Chronic liver diseases account for two million deaths a year, half of which can be attributed to liver fibrosis. The later stage of fibrosis, cirrhosis, leads to serious complications such as liver failure, portal hypertension, and represents a risk factor for developing hepatocellular carcinoma. Chronic liver disease can have multiple causes: alcohol, viral hepatitis, metabolic-associated fatty liver disease or drug induced liver injury. Independent of the etiology, activated hepatic stellate cells are the major source of excessive extracellular-matrix deposition that drives fibrosis. An increasing body of evidence suggest that upon resolution of liver inflammation, activated stellate cells can either undergo senescence, apoptosis, or revert to quiescence (i.e. homeostasis, unactivated). Hence, understanding molecular mechanisms driving and maintaining stellate cell quiescence is key and could potentially lead to novel fibrosis treatments.

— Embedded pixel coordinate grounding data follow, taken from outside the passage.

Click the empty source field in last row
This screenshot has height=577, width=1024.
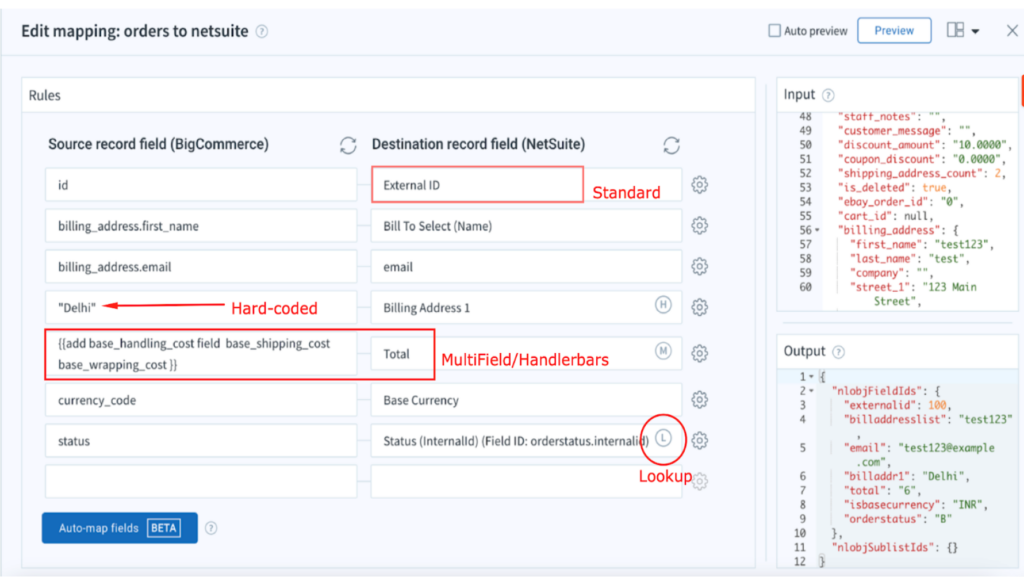[x=201, y=481]
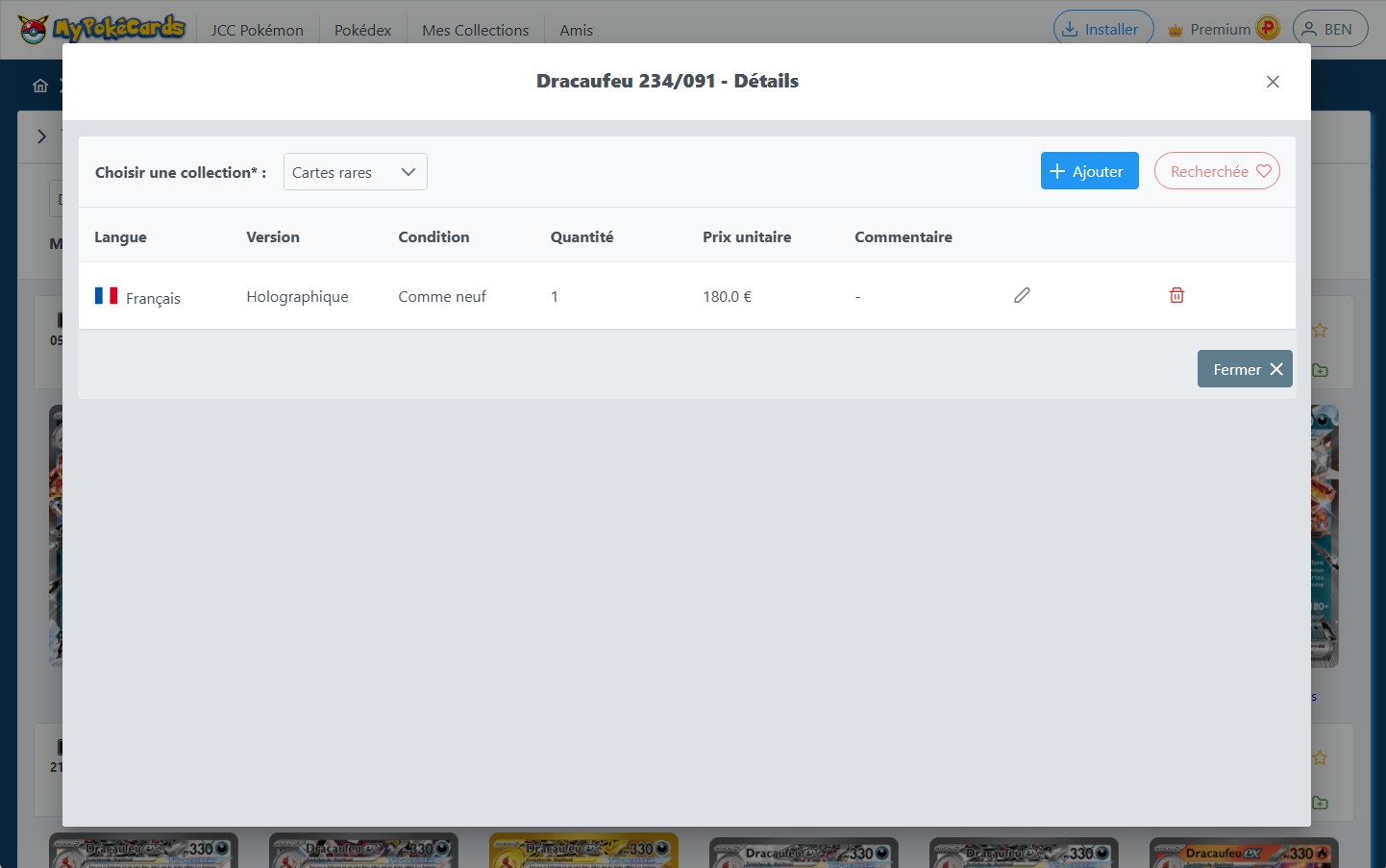Image resolution: width=1386 pixels, height=868 pixels.
Task: Expand the left sidebar chevron
Action: click(41, 136)
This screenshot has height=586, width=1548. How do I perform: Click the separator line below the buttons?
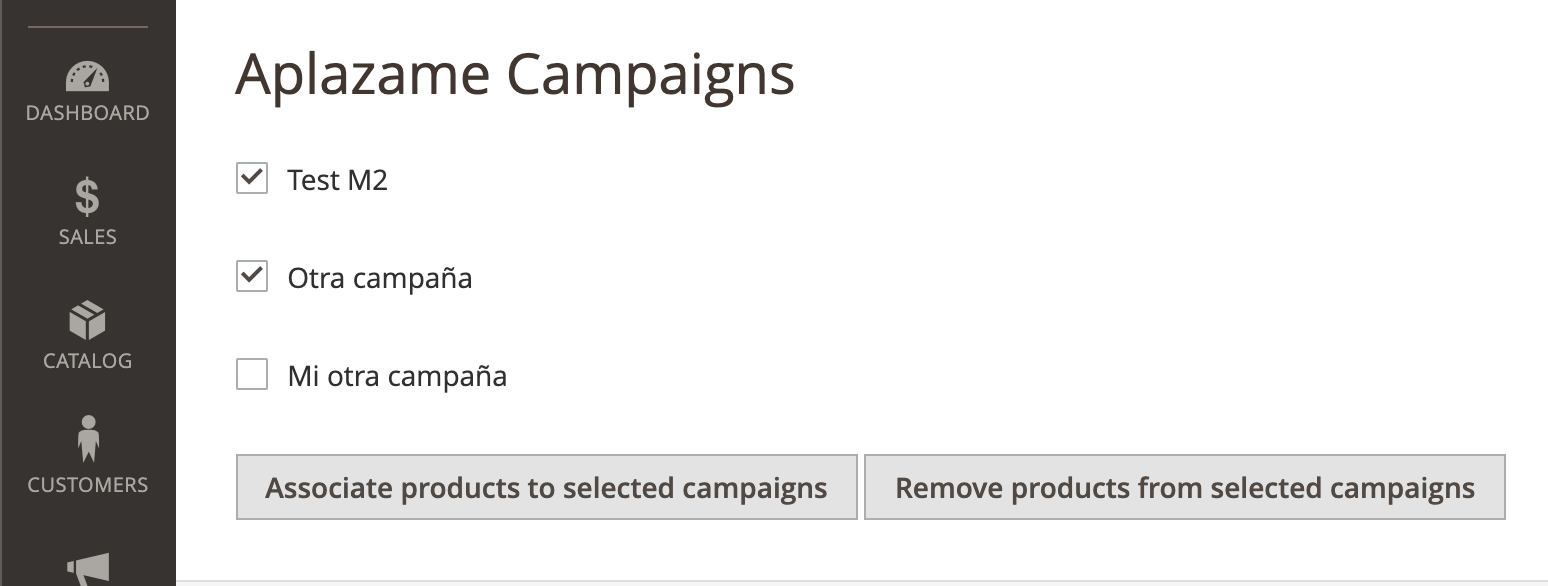pyautogui.click(x=862, y=580)
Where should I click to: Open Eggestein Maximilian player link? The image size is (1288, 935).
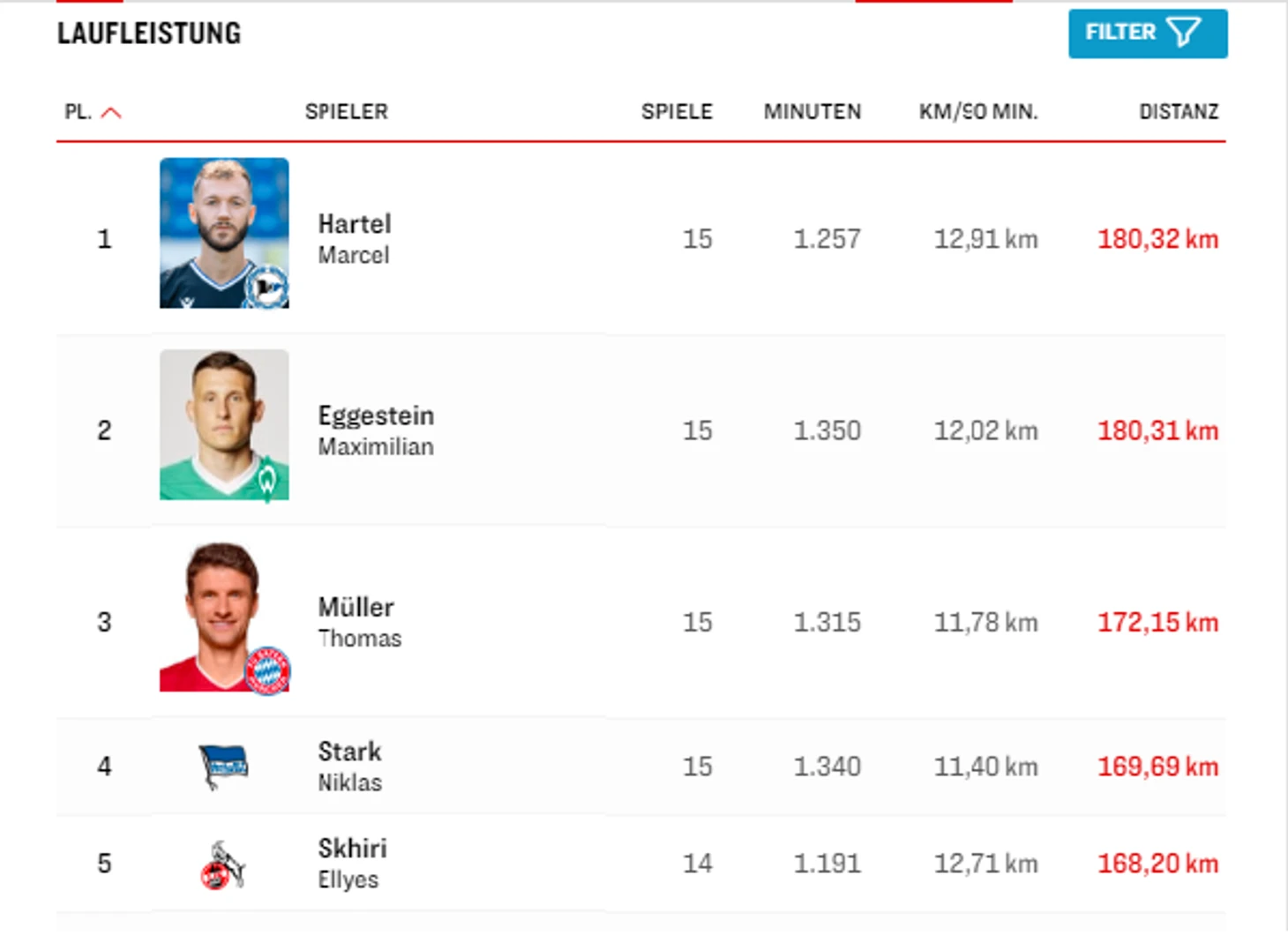[376, 430]
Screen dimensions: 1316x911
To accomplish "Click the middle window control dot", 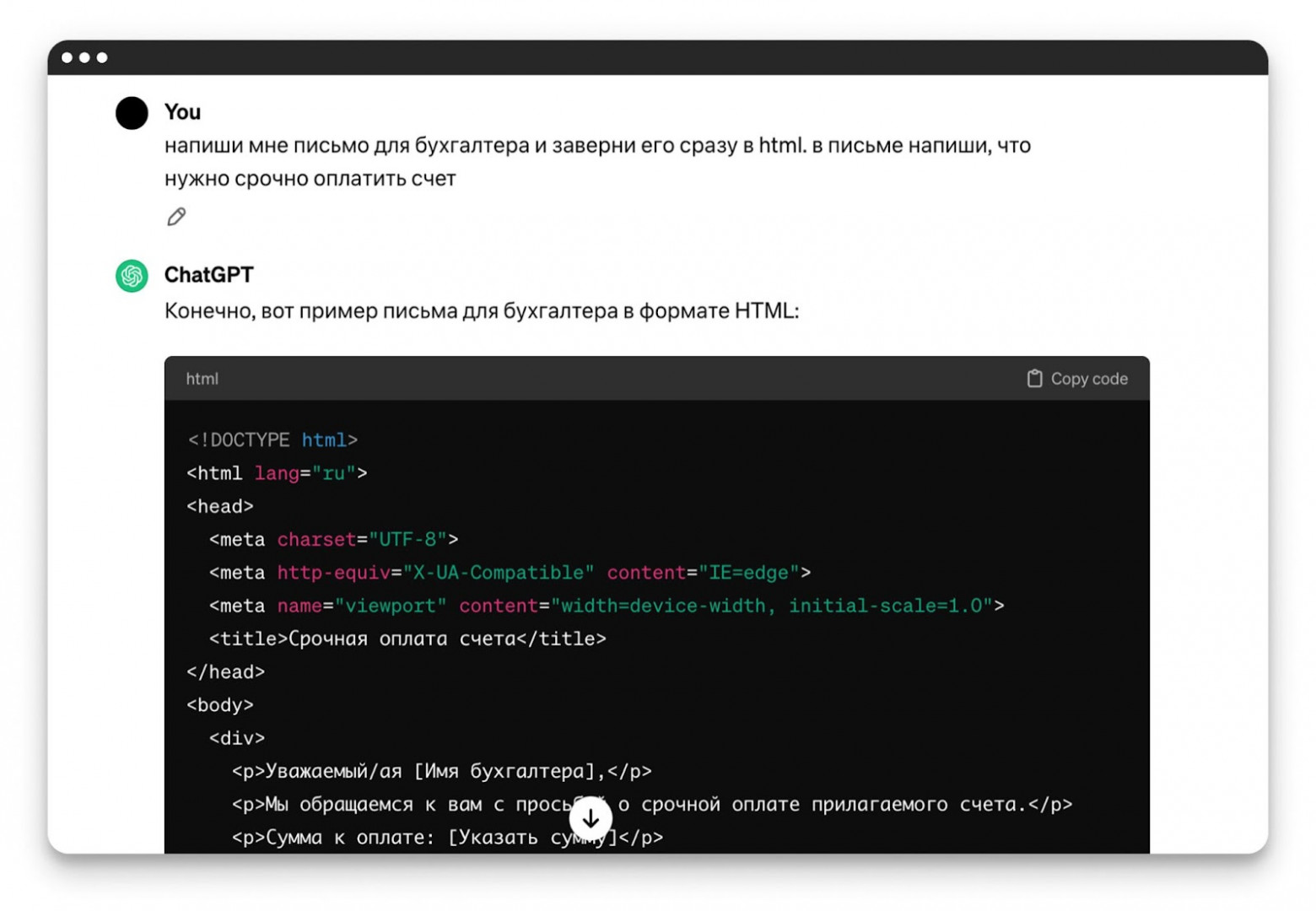I will click(x=84, y=57).
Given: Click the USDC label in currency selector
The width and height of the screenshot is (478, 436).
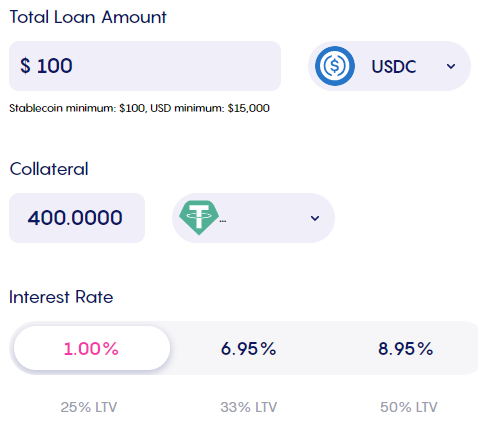Looking at the screenshot, I should (394, 66).
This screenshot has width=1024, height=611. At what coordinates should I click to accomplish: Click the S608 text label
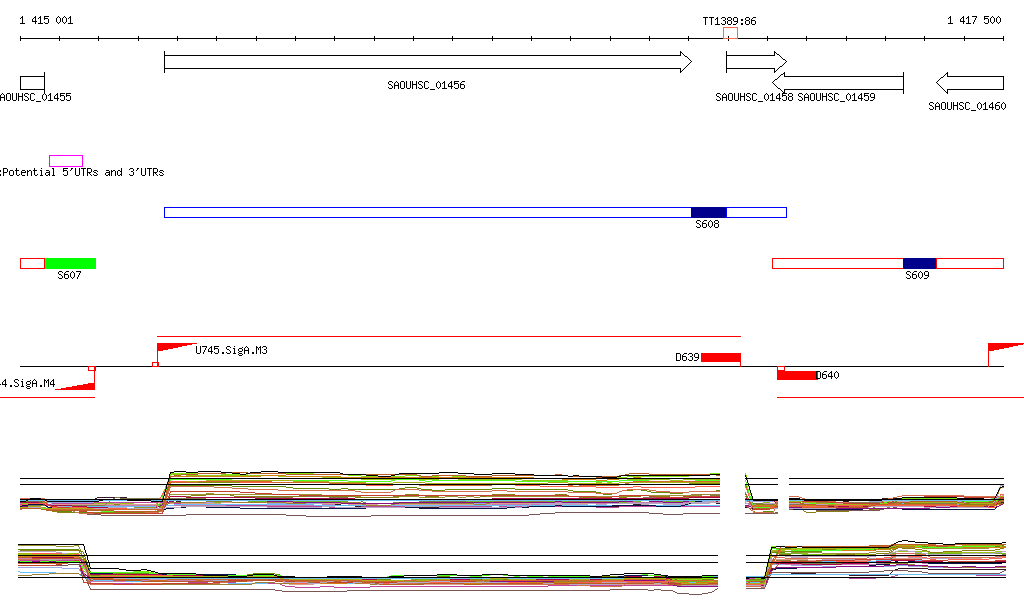[x=708, y=225]
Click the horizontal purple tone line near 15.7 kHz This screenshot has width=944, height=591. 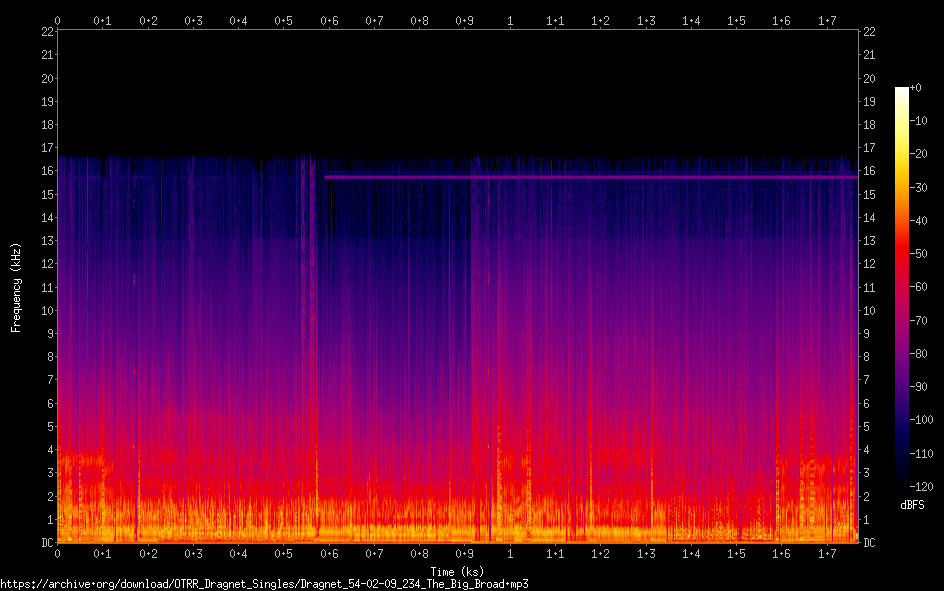pos(590,177)
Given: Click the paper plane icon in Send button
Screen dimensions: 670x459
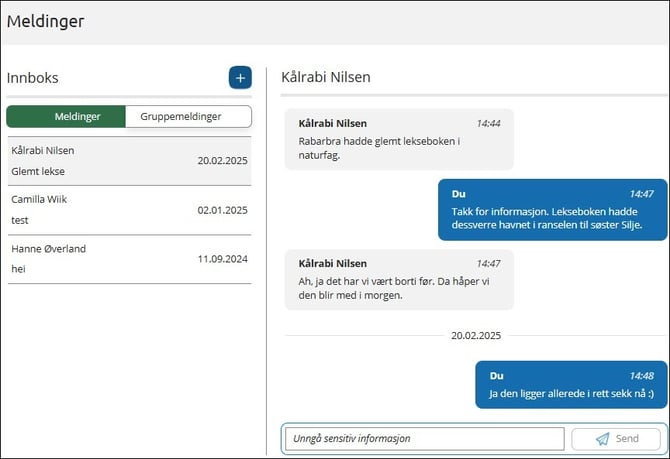Looking at the screenshot, I should pos(602,439).
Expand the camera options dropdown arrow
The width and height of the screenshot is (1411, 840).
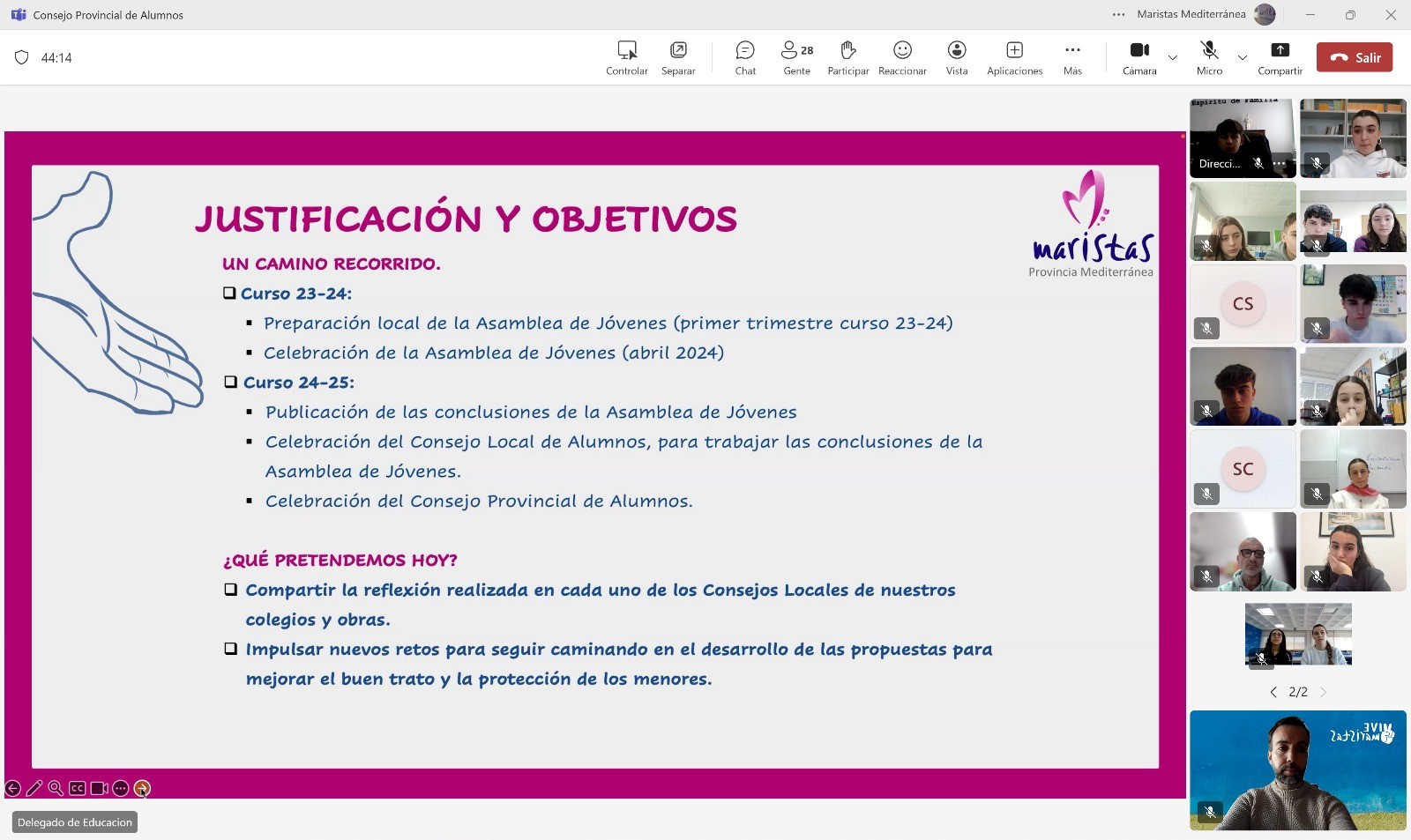pyautogui.click(x=1173, y=58)
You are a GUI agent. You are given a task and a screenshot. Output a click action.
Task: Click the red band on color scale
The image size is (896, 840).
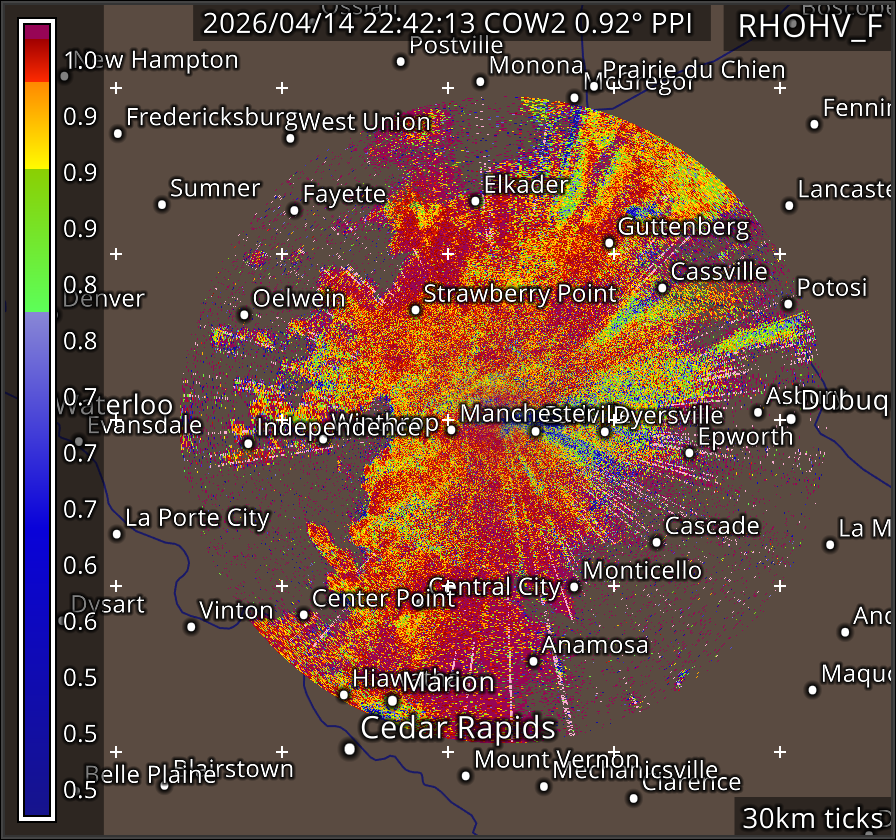click(x=37, y=62)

Stellate cells are liver stromal cells that are in close contact with hepatocytes, liver sinusoidal endothelial cells and resident macrophages of the liver, the Kupffer cells (KCs). Recent studies have highlighted the important crosstalk between KCs and stellate cells. Our group showed that at steady state, they are always paired with one another. Moreover, upon KC depletion, stellate cells attract monocytes and promote their differentiation into KCs, highlighting the interconnectivity of these cells. A crucial part of this process is the BMP9/ALK1 signaling axis. In the liver stellate cells are the only source of BMP9 whilst KCs express the receptor ALK1. Importantly, while quiescent stellate cells are always paired with KCs, several studies have reported that profibrogenic activated stellate cells are instead paired with inflammatory macrophages. This suggests that stellate cell micro-environment forms a niche providing signals that imprint their identity and/or function.
In this project, our overall objective is to decipher stellate cell niche to understand which signals are important to drive and maintain their quiescent identity. This study aims at investigating the crosstalk between stellate cells and KCs in the liver.